3.4 Operating Expenses.
(a) The term "Operating Expenses" shall mean all reasonable expenses,
costs and disbursements relating to or incurred or paid in connection
with the ownership, operation and maintenance of the Project, computed
on an accrual basis and determined in accordance with generally
accepted accounting principles consistently applied, including but not
limited to the following: (i) wages and salaries of all persons (other
than corporate, executive or home office administrative personnel)

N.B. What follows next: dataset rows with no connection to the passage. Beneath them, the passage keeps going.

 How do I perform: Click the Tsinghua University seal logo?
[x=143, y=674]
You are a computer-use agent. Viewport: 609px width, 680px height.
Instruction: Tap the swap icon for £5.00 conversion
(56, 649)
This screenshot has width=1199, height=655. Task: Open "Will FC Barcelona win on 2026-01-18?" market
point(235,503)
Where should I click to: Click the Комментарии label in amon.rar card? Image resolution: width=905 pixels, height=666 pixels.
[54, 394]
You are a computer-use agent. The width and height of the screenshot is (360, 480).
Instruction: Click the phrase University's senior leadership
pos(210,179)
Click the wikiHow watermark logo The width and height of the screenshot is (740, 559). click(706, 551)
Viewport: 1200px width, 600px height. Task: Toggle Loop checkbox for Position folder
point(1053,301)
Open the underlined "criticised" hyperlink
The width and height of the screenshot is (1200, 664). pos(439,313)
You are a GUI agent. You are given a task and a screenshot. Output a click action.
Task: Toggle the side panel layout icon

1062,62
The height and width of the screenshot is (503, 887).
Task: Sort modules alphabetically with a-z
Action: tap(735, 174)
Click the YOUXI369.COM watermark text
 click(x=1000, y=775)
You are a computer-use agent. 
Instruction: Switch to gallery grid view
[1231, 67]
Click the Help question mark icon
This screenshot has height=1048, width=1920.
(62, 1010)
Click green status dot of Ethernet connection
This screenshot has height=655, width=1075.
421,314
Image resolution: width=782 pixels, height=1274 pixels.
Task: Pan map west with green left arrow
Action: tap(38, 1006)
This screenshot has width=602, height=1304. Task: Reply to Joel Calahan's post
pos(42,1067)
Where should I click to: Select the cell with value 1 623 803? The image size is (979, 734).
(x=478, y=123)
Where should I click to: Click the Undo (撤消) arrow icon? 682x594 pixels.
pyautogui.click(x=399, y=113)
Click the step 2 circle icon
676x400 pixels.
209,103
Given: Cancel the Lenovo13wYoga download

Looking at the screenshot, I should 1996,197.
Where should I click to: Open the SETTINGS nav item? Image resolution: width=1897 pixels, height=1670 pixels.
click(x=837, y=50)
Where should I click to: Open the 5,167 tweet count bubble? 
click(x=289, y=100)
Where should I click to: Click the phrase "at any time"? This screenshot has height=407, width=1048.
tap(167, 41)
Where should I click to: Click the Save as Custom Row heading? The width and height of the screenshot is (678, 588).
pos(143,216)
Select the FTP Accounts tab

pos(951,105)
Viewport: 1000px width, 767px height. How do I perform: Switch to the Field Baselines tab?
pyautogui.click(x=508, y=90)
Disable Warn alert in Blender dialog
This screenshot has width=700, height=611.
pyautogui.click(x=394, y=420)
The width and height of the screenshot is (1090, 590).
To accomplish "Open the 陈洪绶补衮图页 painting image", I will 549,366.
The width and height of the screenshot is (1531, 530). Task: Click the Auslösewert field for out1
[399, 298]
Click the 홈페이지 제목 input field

engaged in the operation, maintenance or access control of the
Project, and personnel who provide traffic control relating to ingress
and egress to and from the Building and Garage to the adjacent public
streets, including all taxes, insurance, and benefits relating
thereto; provided, that if any such personnel are working on other
projects, including those being periodically developed, managed and/or
operated by Landlord or one or more of its affiliates in addition to
the Project, then such employees' wages, salaries and other
compensation and benefits shall be equitably allocated among all such
projects such that only that portion of such expenses (in proportion
to their time spent in performing services for the Project) shall be
included herein; (ii) the cost of all supplies, tools, equipment, and
materials used in the management, operation, maintenance and security
of the Project; (iii)the cost of all utilities for the Project,
including but not limited to the cost of water and power for heating,
lighting, air conditioning, and ventilating the Building during Normal
Business Hours, but excluding those costs separately billed to
specific tenants; (iv) the cost of all maintenance and service
agreements for the Project and the equipment therein, including but
not limited to access control, window cleaning, elevator maintenance,
janitorial service, security and landscaping; (v) the cost of repairs
and general maintenance (excluding repairs and general maintenance
paid by proceeds of insurance, by Tenant or by other third parties,
alterations attributable solely to tenants of the Project, and repairs
and general maintenance required to be paid by other tenants or which
would have been paid by insurance required to be maintained by
Landlord under this Lease); (vi) an amortization charge (including an
interest factor equal to the Applicable Rate) on account of any
Capital Cost (as defined in paragraph (v) of Section 3.4(b) below)
incurred by Landlord to either (a) effect a reduction in the Operating
Expenses of the Project (in which case the Capital Cost shall be
amortized over the payback period, but such amortization charge shall
not exceed the actual annual reduction in Operating Expenses) or (b)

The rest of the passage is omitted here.